Artificial Intelligence and Combinatorial Game Theory

Combinatorial Game Theory (CGT) is a branch of applied mathematics and computer science that studies turned-based, perfect-information games, such as chess and checkers.

During the Summer of 2011 at DigiPen I independently studied the mathematical theory of CGT, including surreal numbers and game temperatures. My professor's favorite game (and now my own) is The Game of the Amazons (usually simply called Amazons), and was the game we used whenever we needed an applied demonstration.

At the same time, I was enrolled in CS380, the school's applied artificial intelligence (AI) class. (I had already completed CS381, theoretical AI and logic.) There we studied usual game AI techniques, such as A* and state machines.

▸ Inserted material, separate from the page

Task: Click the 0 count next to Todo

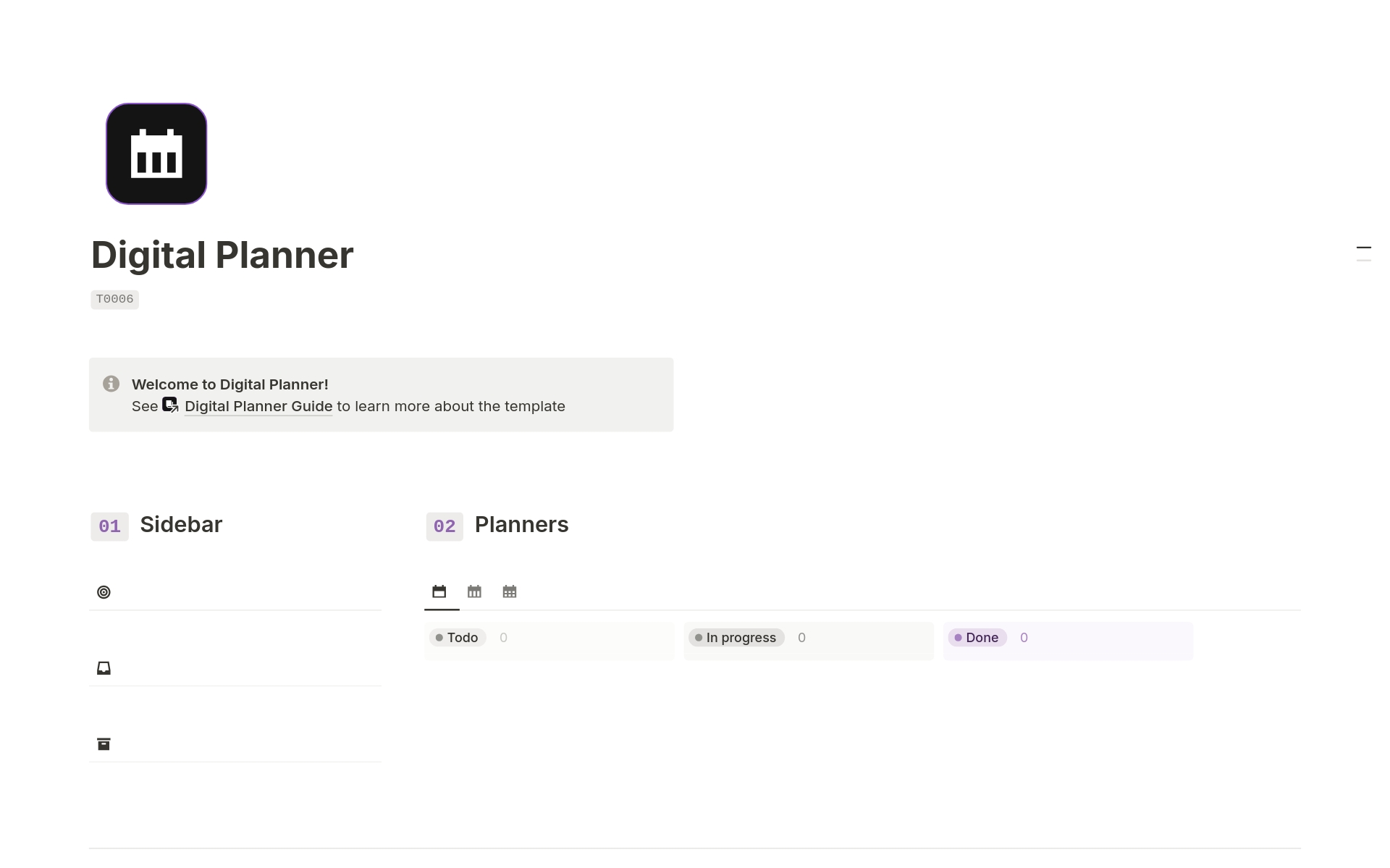Action: point(503,638)
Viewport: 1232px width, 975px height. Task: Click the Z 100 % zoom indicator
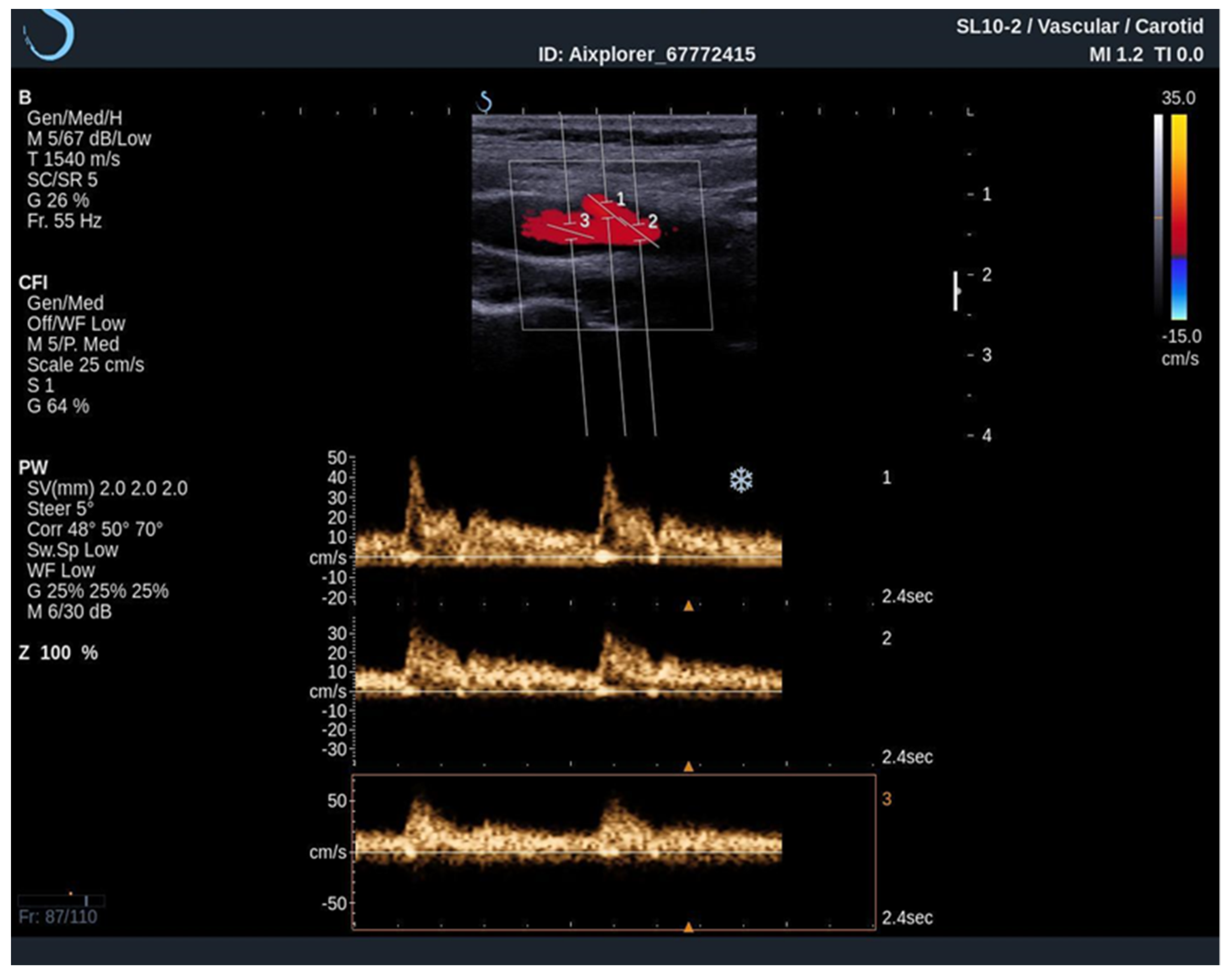click(58, 652)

Both classes required a final project, which I decided to combine into one. My mathematics professor was interested in applying game theory to a computer-based Amazons player. Similarly, my AI professor wanted an applied artificial intelligence demonstration, accompanied by text. The result was a large article surveying various CGT AI techniques and my own implementation of an Amazons AI, simply named "Brain".

Brain can be downloaded in ZIP form. It contains both the full source code and Windows executable. The code is written in standard C++ with mild C++11 use, and may be compiled on any standards-conforming C++ compiler partially supporting C++11, including GCC on Linux.

The AI successfully plays Amazons at intermediate level, and can solve a 4x4 board in less than one second (that is, it can figure out a forced win from the starting position). Brain is highly configurable, at both run-time and compile-time. At run-time, game settings like time limits may be modified; at compile-time, implementation settings like board represenatation and search methods may be selected.